Task item
Reproduce verbatim the material from the line containing "The width and height of the screenshot is (603, 445)." through the line containing "(351, 448).", inclusive of both.

Source material
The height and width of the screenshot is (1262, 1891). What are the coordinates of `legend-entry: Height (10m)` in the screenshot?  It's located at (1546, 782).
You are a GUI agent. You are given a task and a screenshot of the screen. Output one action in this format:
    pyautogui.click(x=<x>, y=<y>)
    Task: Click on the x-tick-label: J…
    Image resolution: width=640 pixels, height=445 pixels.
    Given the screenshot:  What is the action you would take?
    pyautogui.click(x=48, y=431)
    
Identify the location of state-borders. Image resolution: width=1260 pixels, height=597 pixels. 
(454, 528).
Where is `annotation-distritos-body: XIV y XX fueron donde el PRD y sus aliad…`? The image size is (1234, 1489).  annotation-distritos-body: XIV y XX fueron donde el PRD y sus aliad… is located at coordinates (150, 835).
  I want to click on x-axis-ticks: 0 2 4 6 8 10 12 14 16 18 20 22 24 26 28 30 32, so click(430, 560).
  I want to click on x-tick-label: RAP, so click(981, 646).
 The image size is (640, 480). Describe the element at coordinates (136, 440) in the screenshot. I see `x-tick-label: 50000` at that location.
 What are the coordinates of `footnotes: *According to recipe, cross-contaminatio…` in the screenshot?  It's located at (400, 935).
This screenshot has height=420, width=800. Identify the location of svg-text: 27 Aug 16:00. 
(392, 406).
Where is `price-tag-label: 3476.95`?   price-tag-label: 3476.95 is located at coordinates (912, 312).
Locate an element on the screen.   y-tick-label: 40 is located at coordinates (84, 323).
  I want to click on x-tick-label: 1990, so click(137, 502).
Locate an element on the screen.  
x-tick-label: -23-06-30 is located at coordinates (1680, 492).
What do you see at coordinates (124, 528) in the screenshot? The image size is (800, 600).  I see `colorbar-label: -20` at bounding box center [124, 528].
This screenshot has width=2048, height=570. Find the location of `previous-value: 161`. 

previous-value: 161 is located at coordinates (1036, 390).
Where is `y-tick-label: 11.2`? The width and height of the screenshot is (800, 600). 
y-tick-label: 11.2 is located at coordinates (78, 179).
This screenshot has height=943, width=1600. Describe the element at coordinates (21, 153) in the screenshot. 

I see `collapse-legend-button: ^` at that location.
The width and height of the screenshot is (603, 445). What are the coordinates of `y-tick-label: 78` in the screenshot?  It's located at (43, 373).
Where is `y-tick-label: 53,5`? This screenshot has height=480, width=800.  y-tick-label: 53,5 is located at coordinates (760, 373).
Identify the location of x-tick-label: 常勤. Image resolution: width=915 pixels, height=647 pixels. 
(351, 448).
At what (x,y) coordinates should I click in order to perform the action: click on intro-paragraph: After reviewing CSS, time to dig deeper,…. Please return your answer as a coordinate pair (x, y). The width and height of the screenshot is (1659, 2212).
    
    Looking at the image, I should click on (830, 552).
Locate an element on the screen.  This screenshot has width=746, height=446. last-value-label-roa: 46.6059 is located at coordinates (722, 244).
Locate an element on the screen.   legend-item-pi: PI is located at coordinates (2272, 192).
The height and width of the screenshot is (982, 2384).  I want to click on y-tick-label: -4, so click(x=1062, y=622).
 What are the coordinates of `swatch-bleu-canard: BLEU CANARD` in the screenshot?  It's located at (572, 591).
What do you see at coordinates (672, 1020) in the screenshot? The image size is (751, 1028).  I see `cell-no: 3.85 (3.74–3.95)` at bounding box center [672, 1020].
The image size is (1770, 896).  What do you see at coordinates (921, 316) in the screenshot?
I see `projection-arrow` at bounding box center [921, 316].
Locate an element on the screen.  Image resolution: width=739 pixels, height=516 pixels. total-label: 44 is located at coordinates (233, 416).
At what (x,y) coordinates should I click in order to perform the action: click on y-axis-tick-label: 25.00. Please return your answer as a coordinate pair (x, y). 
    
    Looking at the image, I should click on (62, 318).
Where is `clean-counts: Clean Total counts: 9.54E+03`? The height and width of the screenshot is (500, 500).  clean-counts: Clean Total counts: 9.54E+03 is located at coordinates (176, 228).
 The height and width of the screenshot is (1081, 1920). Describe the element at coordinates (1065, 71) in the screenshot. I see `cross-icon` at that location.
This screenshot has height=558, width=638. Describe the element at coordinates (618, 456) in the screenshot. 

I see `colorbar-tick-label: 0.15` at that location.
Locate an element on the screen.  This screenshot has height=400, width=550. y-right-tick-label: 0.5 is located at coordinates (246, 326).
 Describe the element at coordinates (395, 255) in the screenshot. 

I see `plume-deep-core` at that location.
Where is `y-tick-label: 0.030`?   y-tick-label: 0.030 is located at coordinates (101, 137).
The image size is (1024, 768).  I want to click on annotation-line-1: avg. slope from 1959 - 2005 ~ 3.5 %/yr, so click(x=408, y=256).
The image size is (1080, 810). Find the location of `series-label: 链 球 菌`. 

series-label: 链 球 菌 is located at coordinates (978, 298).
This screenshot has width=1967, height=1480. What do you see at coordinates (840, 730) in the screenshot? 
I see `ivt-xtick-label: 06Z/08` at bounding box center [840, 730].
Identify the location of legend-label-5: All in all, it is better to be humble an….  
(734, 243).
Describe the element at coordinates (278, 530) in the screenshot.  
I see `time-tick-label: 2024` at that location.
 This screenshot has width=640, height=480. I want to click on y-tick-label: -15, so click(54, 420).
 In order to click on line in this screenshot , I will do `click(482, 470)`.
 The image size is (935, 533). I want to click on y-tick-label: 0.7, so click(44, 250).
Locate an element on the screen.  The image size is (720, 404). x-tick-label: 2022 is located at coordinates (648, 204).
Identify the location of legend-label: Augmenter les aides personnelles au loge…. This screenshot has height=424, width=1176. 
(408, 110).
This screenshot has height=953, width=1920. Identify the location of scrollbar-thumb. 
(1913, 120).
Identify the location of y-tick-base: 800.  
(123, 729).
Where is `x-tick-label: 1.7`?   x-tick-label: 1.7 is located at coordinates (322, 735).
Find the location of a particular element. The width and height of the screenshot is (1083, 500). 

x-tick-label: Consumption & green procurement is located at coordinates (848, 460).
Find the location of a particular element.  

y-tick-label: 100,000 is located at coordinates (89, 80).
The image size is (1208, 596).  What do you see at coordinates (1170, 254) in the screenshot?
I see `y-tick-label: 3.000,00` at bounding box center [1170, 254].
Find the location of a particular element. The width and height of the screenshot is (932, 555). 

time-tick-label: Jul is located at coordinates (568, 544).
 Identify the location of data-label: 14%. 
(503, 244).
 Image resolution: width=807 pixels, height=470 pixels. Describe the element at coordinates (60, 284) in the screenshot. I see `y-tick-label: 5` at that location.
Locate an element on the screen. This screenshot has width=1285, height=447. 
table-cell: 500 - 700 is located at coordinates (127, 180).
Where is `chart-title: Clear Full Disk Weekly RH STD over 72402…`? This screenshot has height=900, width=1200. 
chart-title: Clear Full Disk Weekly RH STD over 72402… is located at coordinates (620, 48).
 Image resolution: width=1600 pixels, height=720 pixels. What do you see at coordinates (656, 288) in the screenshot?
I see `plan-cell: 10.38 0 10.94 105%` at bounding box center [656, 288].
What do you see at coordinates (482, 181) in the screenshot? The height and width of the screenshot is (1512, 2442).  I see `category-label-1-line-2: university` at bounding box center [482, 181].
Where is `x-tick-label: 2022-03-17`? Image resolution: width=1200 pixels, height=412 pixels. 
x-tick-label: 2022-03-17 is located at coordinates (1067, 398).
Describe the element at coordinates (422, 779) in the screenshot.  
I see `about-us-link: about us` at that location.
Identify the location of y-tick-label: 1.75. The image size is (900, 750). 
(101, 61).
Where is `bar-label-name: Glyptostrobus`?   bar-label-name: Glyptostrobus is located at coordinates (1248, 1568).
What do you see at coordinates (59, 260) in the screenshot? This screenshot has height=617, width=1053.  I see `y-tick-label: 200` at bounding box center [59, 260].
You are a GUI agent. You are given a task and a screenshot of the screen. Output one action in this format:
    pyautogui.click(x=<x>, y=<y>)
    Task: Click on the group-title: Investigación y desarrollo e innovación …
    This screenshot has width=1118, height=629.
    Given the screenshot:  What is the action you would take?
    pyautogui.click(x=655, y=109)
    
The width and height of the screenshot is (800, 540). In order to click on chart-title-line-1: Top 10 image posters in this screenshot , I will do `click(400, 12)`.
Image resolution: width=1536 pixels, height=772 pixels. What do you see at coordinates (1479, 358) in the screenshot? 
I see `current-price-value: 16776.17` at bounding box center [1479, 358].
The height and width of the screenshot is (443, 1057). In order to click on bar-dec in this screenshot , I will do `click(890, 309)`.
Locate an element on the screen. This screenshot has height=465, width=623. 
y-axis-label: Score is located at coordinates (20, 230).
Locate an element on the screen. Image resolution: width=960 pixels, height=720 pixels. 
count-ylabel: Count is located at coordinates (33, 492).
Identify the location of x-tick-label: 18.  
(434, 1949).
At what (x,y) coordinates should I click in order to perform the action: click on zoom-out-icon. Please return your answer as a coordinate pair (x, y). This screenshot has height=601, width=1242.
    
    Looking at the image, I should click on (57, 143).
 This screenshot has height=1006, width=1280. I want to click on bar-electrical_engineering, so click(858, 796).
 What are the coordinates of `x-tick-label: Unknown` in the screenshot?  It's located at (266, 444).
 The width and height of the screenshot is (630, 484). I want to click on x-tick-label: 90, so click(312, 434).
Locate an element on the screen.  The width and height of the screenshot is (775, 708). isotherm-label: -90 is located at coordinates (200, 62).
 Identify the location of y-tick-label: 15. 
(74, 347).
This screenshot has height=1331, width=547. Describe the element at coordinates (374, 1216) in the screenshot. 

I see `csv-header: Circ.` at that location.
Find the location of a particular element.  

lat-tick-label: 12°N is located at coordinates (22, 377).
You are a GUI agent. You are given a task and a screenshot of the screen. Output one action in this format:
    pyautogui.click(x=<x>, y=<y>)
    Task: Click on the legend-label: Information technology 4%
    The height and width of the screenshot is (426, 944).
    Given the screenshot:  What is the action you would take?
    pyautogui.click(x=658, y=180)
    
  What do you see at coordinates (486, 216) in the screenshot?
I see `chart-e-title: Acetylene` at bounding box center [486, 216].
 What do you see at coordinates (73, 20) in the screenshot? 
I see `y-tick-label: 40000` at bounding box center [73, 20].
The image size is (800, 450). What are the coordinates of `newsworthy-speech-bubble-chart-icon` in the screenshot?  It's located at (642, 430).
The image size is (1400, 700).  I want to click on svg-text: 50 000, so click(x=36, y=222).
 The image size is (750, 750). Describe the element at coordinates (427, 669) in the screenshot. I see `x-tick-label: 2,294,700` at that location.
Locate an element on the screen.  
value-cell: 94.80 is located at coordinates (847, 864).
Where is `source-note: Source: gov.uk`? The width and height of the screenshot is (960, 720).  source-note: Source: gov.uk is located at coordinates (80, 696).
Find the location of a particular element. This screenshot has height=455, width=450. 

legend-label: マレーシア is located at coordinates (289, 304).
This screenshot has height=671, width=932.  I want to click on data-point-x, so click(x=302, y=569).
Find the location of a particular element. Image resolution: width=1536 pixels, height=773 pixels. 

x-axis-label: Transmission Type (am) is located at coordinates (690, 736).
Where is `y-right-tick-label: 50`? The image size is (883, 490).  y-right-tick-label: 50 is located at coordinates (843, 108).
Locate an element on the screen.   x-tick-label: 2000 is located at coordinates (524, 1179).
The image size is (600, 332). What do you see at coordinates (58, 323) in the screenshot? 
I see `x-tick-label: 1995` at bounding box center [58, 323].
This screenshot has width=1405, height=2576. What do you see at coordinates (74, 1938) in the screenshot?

Written solution
The width and height of the screenshot is (603, 445). What are the coordinates of `y-tick-label: 78` in the screenshot?  It's located at (43, 373).
Where is `y-tick-label: 53,5`? This screenshot has height=480, width=800.  y-tick-label: 53,5 is located at coordinates (760, 373).
Identify the location of x-tick-label: 常勤. Image resolution: width=915 pixels, height=647 pixels. 
(351, 448).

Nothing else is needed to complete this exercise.